California legislators took the next steps to pass a law allowing college athletes to make money off of their name and likeness, which currently violates NCAA rules. College athletes like the law because it doesn’t say anything about having to attend classes.

Walmart is rolling out a subscription service for unlimited grocery delivery – provided all you want is soda, chicken fingers and potato chips.

Researchers found that standing desks offer no meaningful health benefits. They say the main advantage of a standing desk is alleviating temporary discomfort – but that workplace discomfort can also be alleviated by quitting.

Comedian Artie Lange announced he’s seven months sober and out of rehab. A judge told Lange to keep his nose clean, and Lange replied it should be easy, since there isn’t much of his nose left.

Mike “The Situation” Sorrentino was released from prison, where he served eight months for tax evasion. He’s now Mike “The Probation” Sorrentino.

Sharon Osbourne showed off her latest facelift on the season premiere of ‘The Talk’. Ozzy would get a facelift, but he has a hard enough time talking out of the face he has.

# # # # #

Extract, word for word, the portion of the news jokes above starting with "Researchers found that" and going on through "his nose left.".

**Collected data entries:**
# # # # #

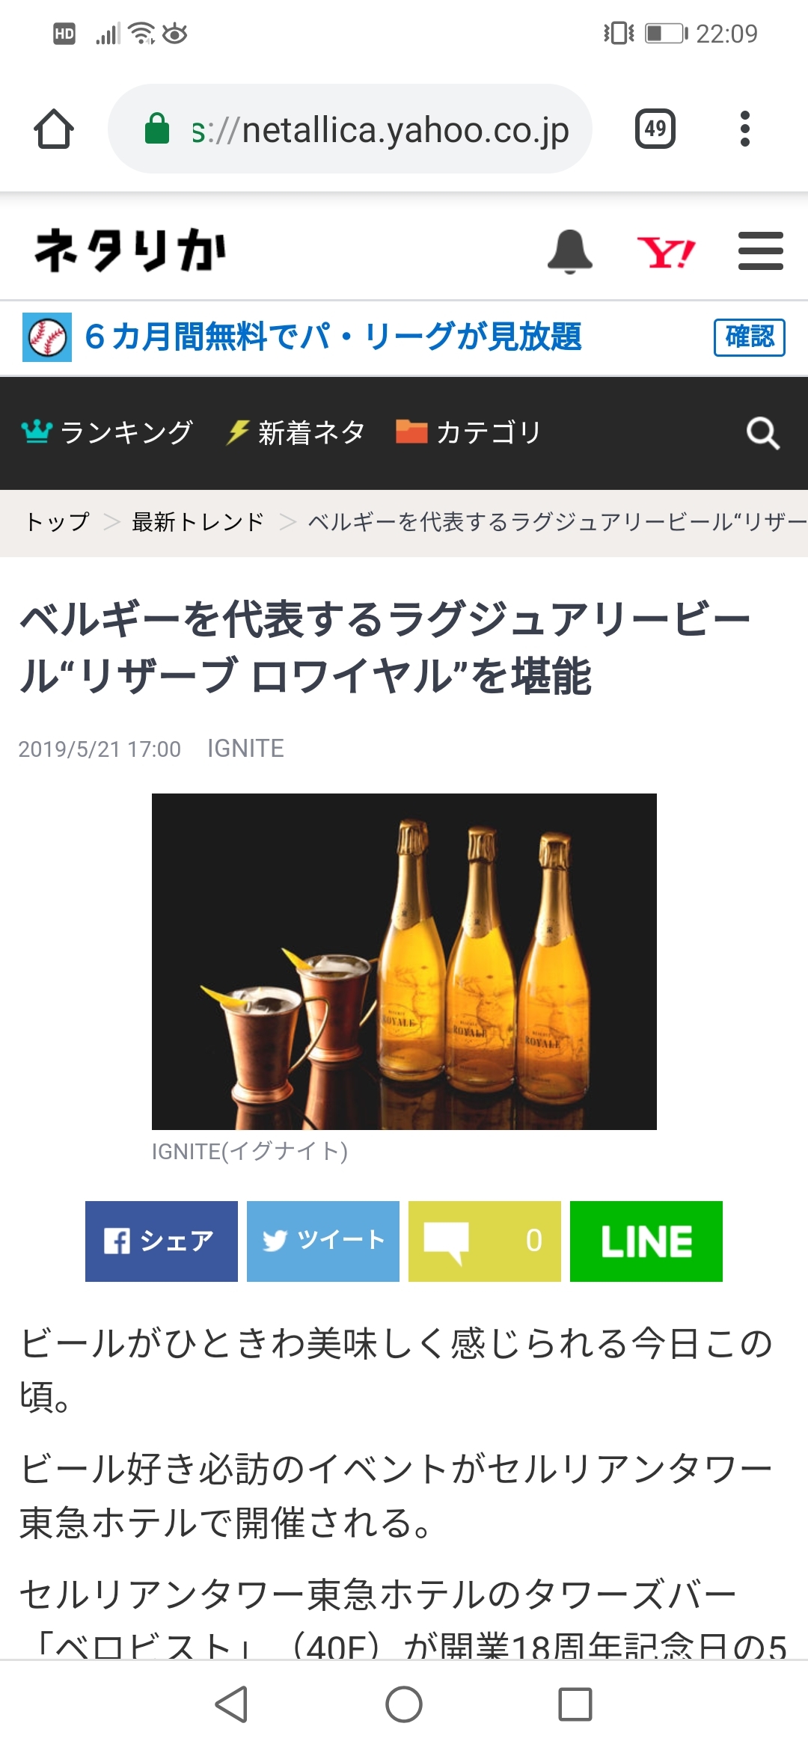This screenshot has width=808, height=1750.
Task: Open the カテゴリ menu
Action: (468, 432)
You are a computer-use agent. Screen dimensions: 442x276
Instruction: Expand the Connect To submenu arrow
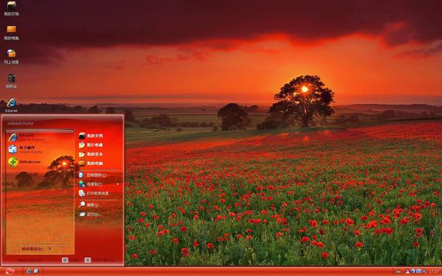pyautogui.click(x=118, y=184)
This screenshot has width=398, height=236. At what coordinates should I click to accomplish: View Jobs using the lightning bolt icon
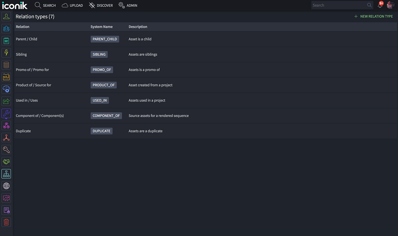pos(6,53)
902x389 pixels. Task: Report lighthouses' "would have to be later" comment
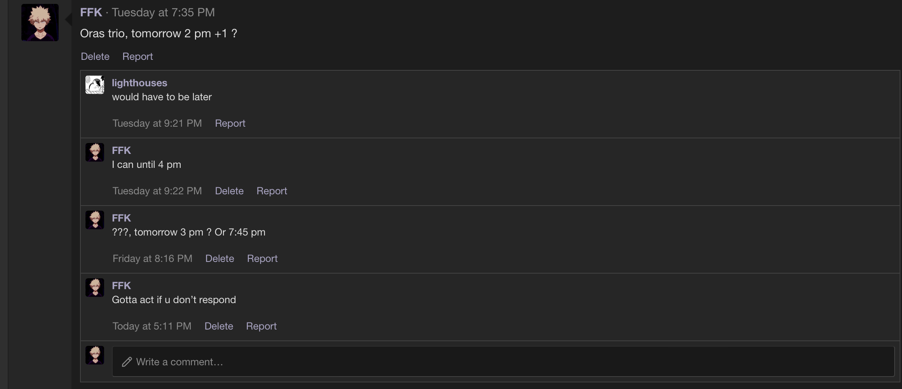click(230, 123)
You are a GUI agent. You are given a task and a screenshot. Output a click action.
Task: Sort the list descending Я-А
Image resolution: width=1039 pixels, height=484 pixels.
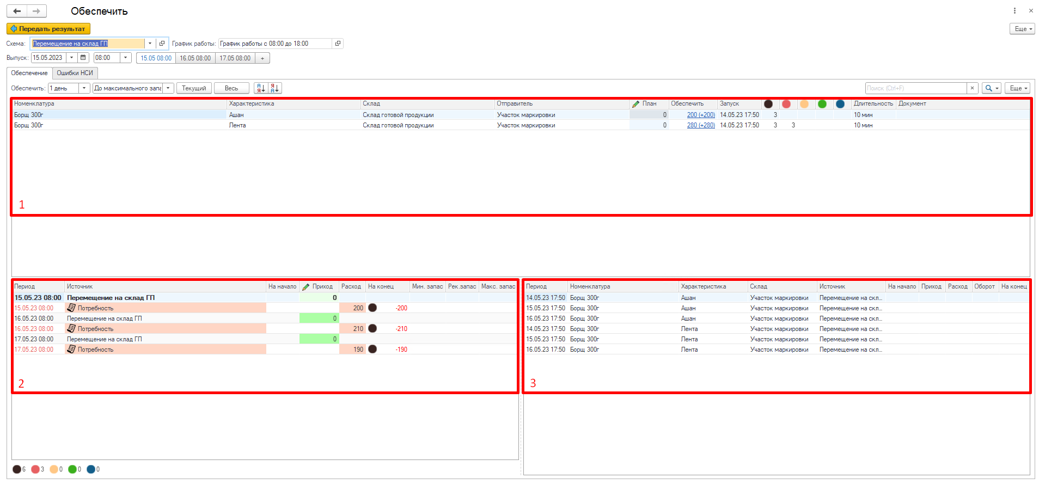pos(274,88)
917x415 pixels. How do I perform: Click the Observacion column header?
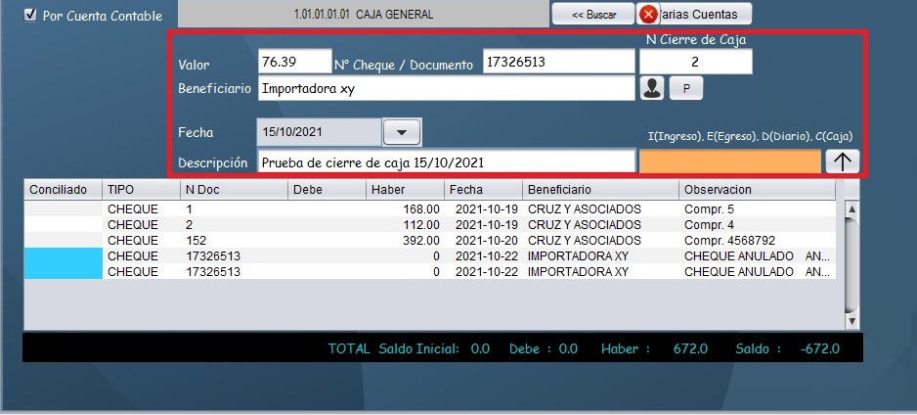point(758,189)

# # # # #

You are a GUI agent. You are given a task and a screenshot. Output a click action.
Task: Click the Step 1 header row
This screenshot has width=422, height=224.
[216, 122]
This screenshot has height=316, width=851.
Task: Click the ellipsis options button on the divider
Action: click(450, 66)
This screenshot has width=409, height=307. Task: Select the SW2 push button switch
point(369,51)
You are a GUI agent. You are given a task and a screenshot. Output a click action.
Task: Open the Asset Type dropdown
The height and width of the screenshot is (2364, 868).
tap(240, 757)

# # # # #

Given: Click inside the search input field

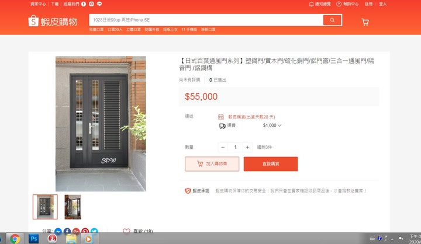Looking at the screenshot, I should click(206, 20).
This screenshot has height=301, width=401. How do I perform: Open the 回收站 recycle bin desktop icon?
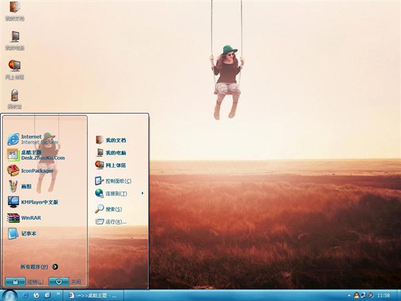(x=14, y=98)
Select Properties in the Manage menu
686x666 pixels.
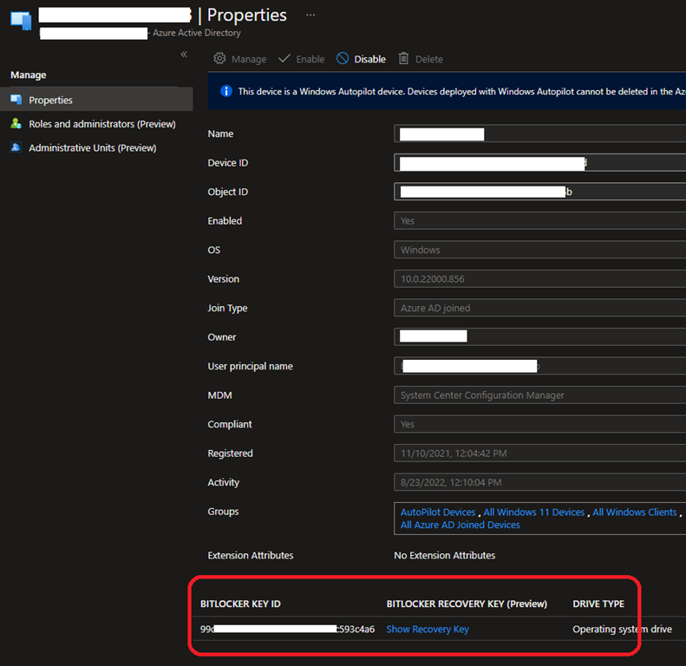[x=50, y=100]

# # # # #

**Exercise output:**
Researchers found that standing desks offer no meaningful health benefits. They say the main advantage of a standing desk is alleviating temporary discomfort – but that workplace discomfort can also be alleviated by quitting.

Comedian Artie Lange announced he’s seven months sober and out of rehab. A judge told Lange to keep his nose clean, and Lange replied it should be easy, since there isn’t much of his nose left.